For citation data, the distribution of papers of CSS-classes roughly obeys the 70–21–6.5–2.5% regularity (from the lowest to the highest class—see Glänzel et al. 2014). The stability of this property can be observed in Table 3 for the samples from specific disciplines as well. Table 4 illustrates the applicability of CSS in characterising usage distributions. Apart from the distribution over classes, also the scores themselves reveal interesting aspects. On one hand, we observe distinctly different patterns in citations and usage, where, according to the expectations, usage has, in general, higher scores and higher percentages of top used class than citations and, on the other hand, we see some variations among the three countries, but the similarities within citations and usage in these fields are somewhat surprising. For example, publications in the social sciences and chemistry have the highest usage numbers compared to other fields. This points to the role of WoS in these fields as search tool more than defining the set of target journals in which to publish. Compared to other countries, Iran has relatively lower highly-cited scores in chemistry and clinical medicine, but relatively higher highly-used scores in the social sciences.
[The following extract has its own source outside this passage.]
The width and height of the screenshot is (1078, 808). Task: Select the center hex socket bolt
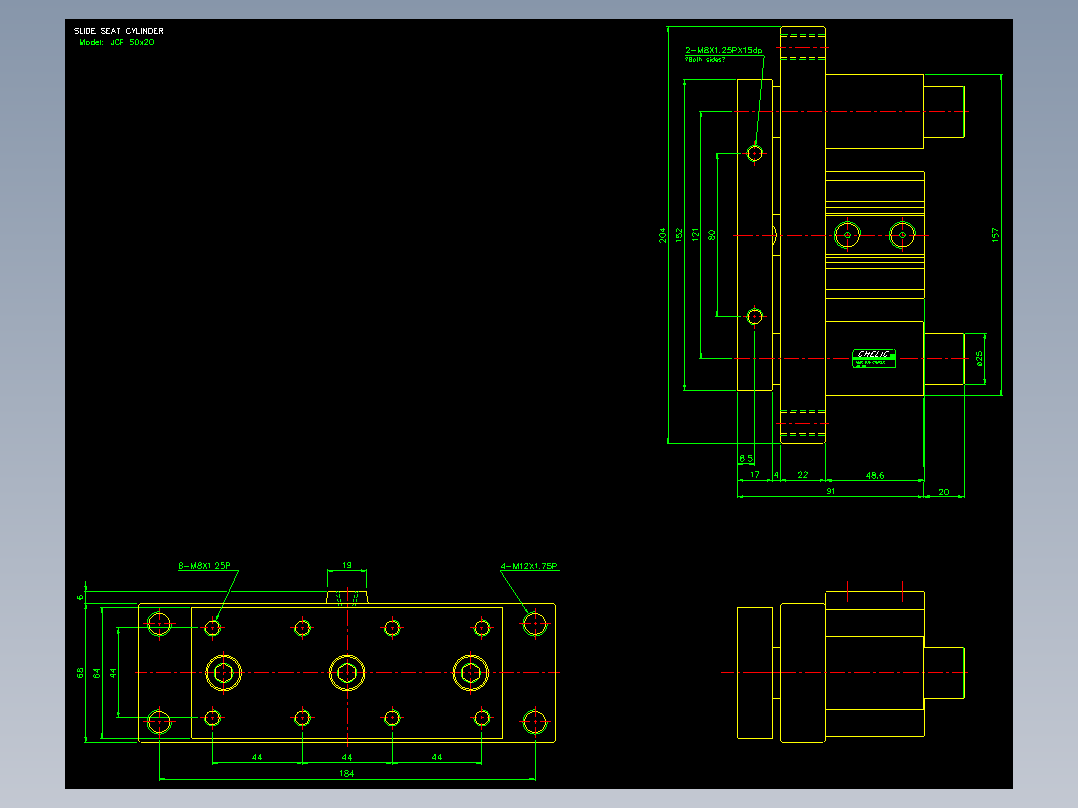point(347,673)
Table 3 Characteristic scores and CSS-class shares of citations for three countries: Belgium (top), Israel (center) and Iran (bottom).
Table 4 Characteristic scores and CSS-class shares of usage counts for three countries: Belgium (top), Israel (center) and Iran (bottom).

Conclusions

We found a significant moderate correlation between citations and usage counts in WoS. It is interesting to see that the correlation between citations and usage counts is stronger in chemistry and the social sciences. However, similarly to earlier observations concerning the correlation between downloads and citations, no causality in one particular direction should be assumed (Glänzel and Heeffer 2014). As mentioned by Wang et al. (2016), the “clicking and saving” WoS usage counts may not perfectly represent the usage data of “views and downloads” provided by publishers’ platforms. We will tackle the analysis of the limitations of the relation between “usage” and “download” as a future research task.

On the other hand, an increase in the number of authors is not associated with an increase of usage counts or citations to such a degree as the correlation of usage counts and citations. This is especially notable in the case of Belgian publications in the social sciences, chemistry and mathematics. Israeli publications in the social sciences have the most balanced associations among the three indicators. The three countries in our sample set show different patterns of three relations. In short, Iran generally has stronger correlations between these three indicators than the other two countries.
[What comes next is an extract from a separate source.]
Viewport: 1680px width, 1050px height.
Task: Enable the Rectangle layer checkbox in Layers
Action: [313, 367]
The application of CSS was shown to work in the usage counts as well as citation counts, keeping the stability of class distributions between citation and usage. Additionally, distinctly different patterns in citations and usage are observed, but the similarities within citations and usage in these fields are somewhat unexpected. Chemistry and the social sciences have the most distinct patterns with much higher usage than citations compared to other fields, revealing the function of WoS in these fields as search tool instead of target journal set to publish.

This study observes potential motivations of the users of an interdisciplinary database. The usages and citations in WoS reveal the scholarly interests and recognitions in an interdisciplinary but limited coverage. The three examples substantiate that, in general, there is no clear relationship between WoS usage and citation counts; the sometimes contradicting relationship between number of co-authors and citation impact, however, surprises. The moderate correlation between citation impact and usage in this study indicates a mild link between using a bibliographic record in a database and in a publication. The stronger correlations in the fields with higher mean usage rates, e.g. chemistry and the social sciences, imply that the more diverse usage patterns cross fields affect the results more than citations. Similarly, fields with higher authors per paper have stronger correlations between citation impact and number of co-authors.